The problem
Tally the lines below containing the word "dimensions" and give that total alone.

Information supplied
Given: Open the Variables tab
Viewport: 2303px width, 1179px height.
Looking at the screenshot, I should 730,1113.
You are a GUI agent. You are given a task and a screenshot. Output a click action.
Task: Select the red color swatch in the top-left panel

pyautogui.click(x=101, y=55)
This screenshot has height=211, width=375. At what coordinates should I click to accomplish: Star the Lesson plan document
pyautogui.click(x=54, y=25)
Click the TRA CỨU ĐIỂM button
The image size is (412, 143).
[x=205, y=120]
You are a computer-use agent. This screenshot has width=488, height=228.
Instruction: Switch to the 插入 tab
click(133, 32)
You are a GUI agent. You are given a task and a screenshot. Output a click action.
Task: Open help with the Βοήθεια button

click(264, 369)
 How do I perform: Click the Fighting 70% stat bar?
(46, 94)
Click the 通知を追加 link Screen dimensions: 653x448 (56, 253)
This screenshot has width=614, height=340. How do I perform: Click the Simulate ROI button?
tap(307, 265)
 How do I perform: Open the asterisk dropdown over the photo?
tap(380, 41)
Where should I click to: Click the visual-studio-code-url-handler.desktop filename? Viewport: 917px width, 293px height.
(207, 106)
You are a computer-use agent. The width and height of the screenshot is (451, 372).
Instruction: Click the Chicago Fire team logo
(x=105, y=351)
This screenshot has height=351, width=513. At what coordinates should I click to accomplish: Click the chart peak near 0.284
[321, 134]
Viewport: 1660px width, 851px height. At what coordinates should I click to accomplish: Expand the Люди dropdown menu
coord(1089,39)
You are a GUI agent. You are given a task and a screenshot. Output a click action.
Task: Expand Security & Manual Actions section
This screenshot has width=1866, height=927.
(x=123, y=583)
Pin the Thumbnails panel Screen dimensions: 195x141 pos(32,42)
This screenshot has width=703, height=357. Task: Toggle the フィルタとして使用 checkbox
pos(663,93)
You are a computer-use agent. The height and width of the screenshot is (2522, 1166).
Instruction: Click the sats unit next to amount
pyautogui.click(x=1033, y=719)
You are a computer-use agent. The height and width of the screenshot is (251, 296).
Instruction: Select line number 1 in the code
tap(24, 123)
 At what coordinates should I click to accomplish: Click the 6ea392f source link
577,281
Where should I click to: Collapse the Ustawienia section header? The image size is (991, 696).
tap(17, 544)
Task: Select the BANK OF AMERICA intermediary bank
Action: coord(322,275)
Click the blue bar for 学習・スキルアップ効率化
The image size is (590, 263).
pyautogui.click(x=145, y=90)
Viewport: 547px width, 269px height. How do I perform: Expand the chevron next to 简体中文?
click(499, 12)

Output of the exercise
2